A press release issued Sept. 30, 2014, “Life Jacket Type Code Labels Goes Away” discusses the US Coast Guard’s recent move to eliminate on Oct. 22 the familiar Type I-V code labeling requirements for recreational boat life jackets. Boat Owners Association of The United States (BoatUS) supports this move. We would like to provide some clarification and additional information to our original release:

.Type coding is being removed as a USCG requirement as of October 22nd. However, manufacturers will continue to use Type I-V coding until newer labels are designed and approved, and new standards are adopted.

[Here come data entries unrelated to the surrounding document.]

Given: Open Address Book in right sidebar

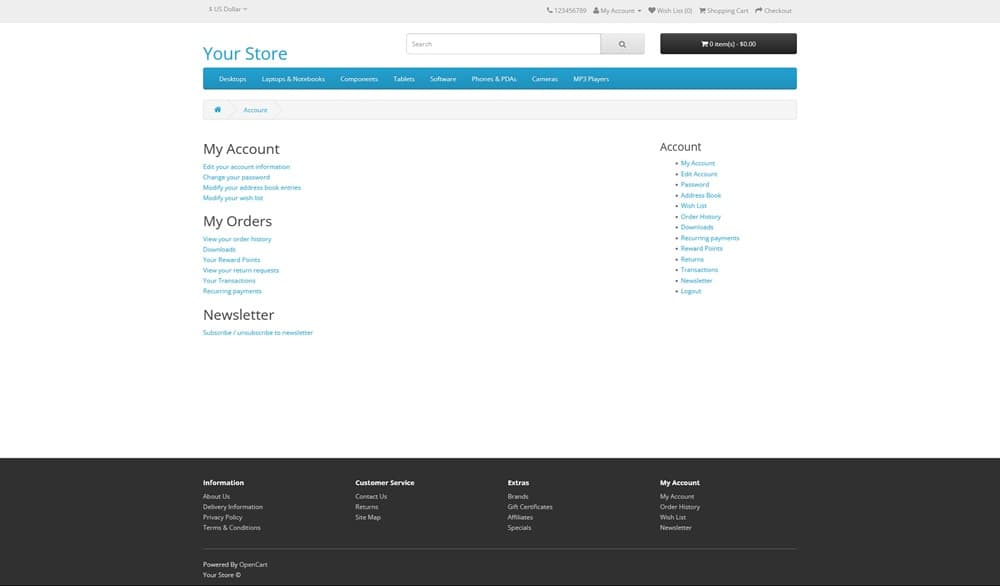Looking at the screenshot, I should point(700,195).
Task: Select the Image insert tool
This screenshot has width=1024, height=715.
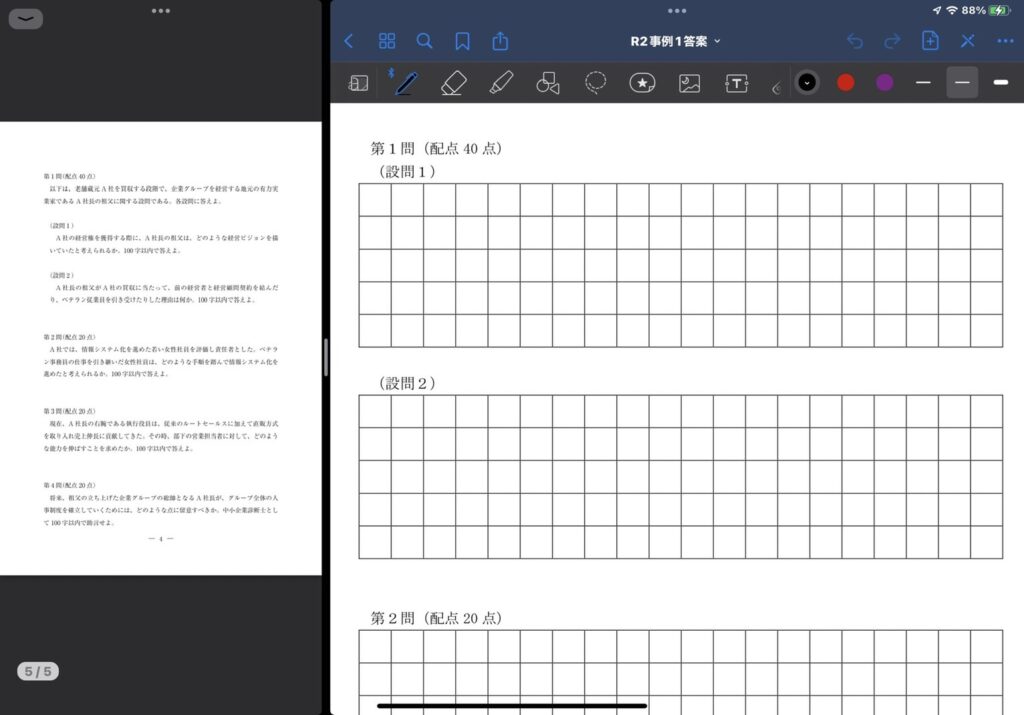Action: 689,83
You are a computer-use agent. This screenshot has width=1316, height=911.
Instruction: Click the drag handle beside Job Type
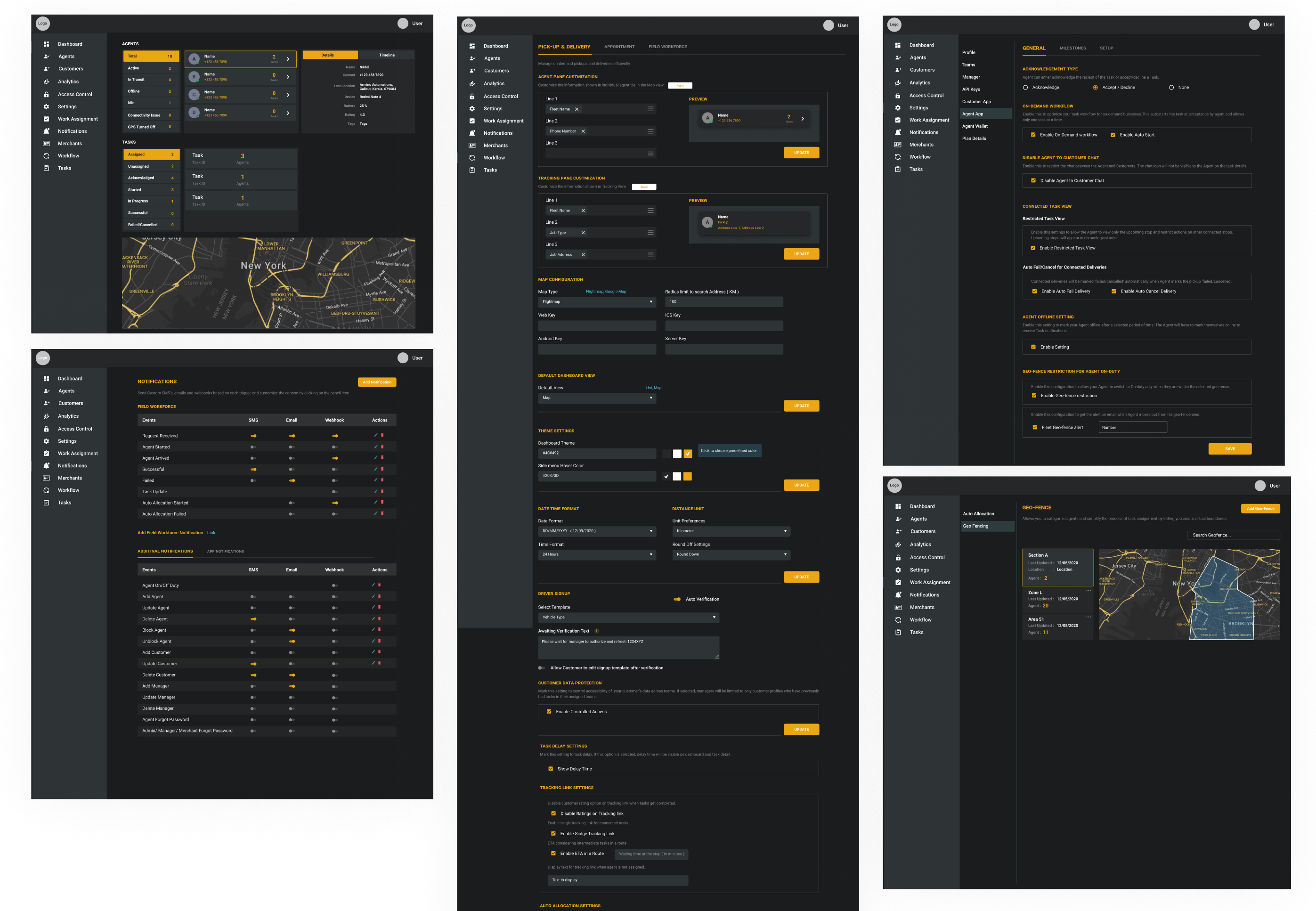point(650,232)
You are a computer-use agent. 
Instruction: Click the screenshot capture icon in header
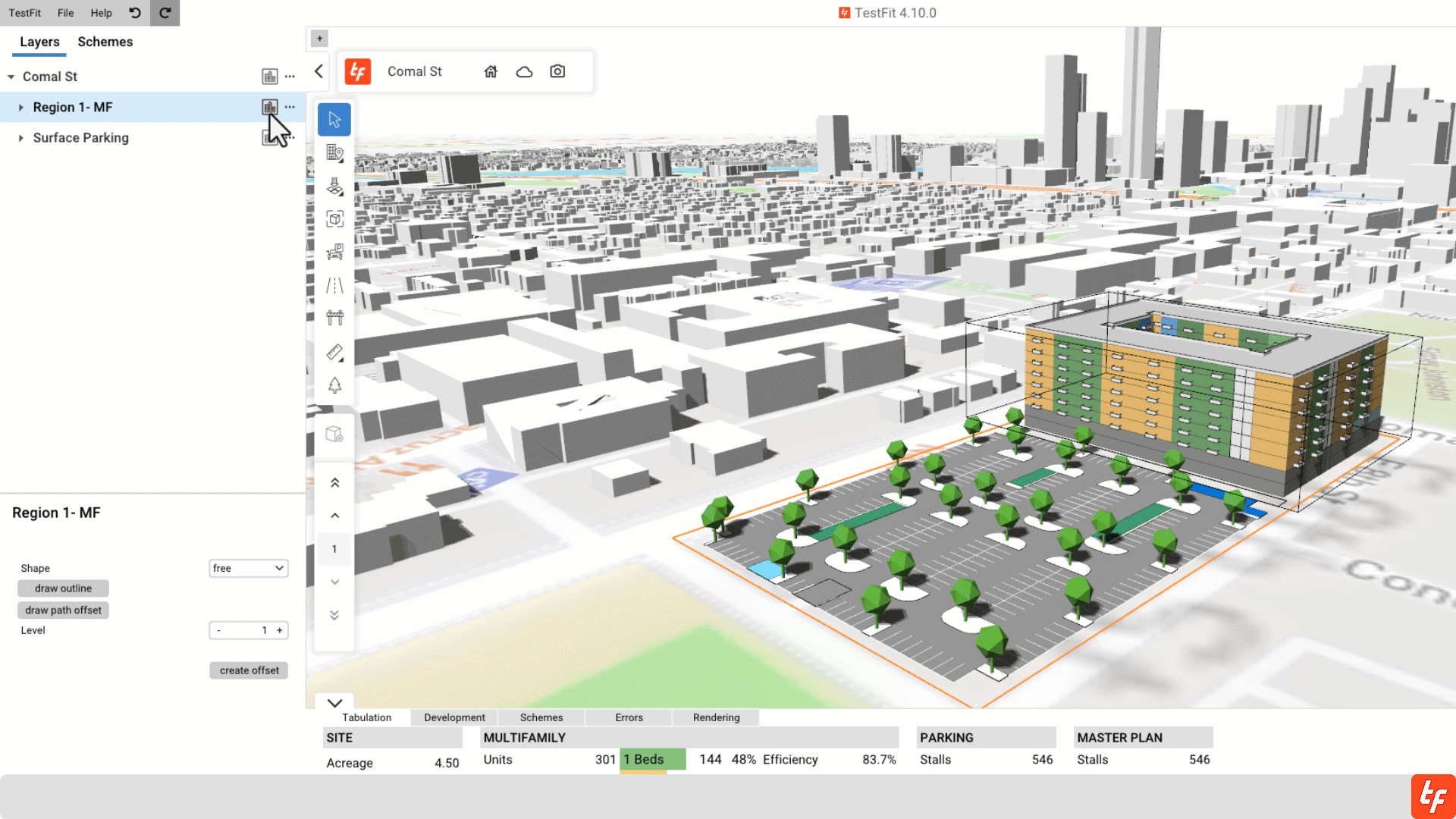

.Removing type coding is simply the first step in a multi-year process, which includes designing new labels and developing new, ‘harmonized’ standards. Once that is accomplished, manufacturers will then be able to get jackets approved under the new standards. It’s at that point that we’ll see life jackets without the current type coding on their labels.

.Our friends in the life jacket manufacturing community further advise that 2017 is likely the earliest they could potentially see any new life jacket standards on production lines.

Current life jackets that have Type I-V coding on their labels will be legal to sell and wear for the useful life of the jacket.